== RECORDS TO USE ==
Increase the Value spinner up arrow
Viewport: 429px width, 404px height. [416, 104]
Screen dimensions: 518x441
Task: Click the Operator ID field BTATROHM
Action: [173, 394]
===
== RECORDS TO USE ==
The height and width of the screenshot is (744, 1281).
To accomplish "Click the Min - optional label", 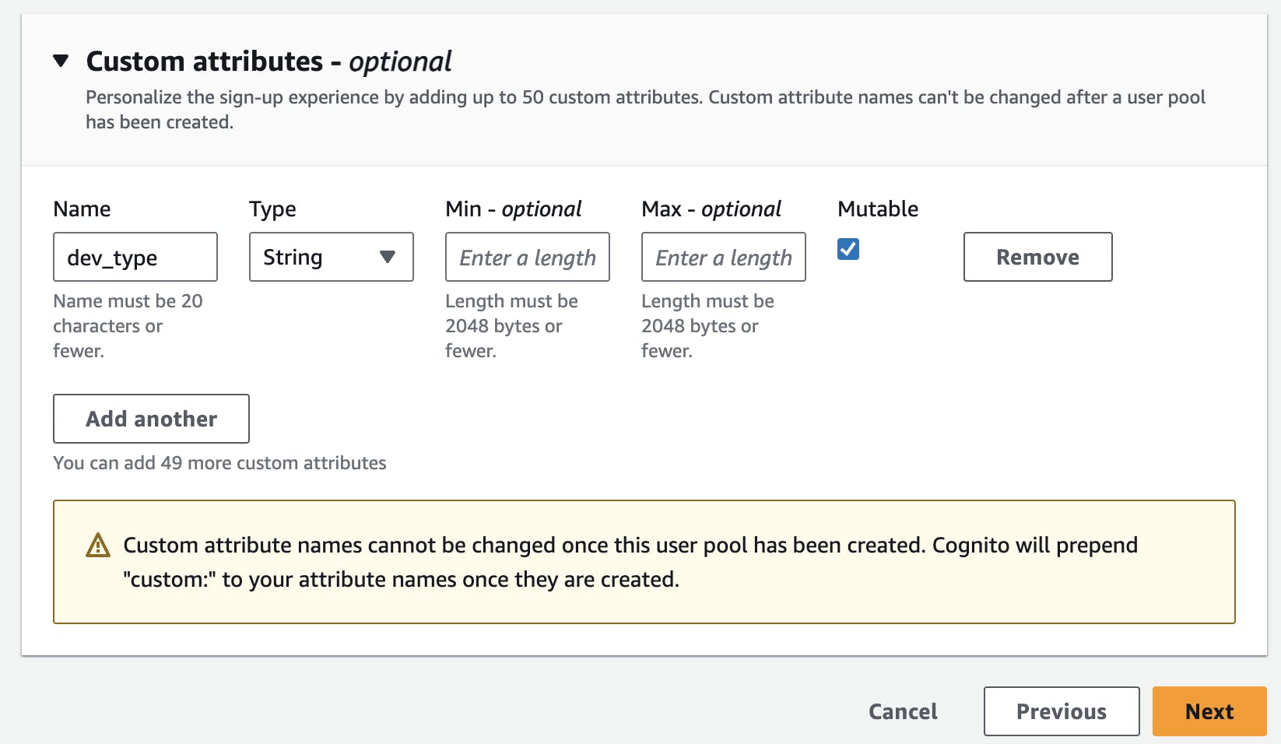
===
_STATED EXERCISE_. In the part of the records that opens with the line containing "The height and" and closes with the line containing "Min - optional", swap "screenshot" for "screen capture" and write out only those lines with nothing else changed. Omit the pictures from your answer.

_SOLUTION TO THIS PROBLEM_.
The height and width of the screen capture is (744, 1281).
To accomplish "Click the Min - optional label", 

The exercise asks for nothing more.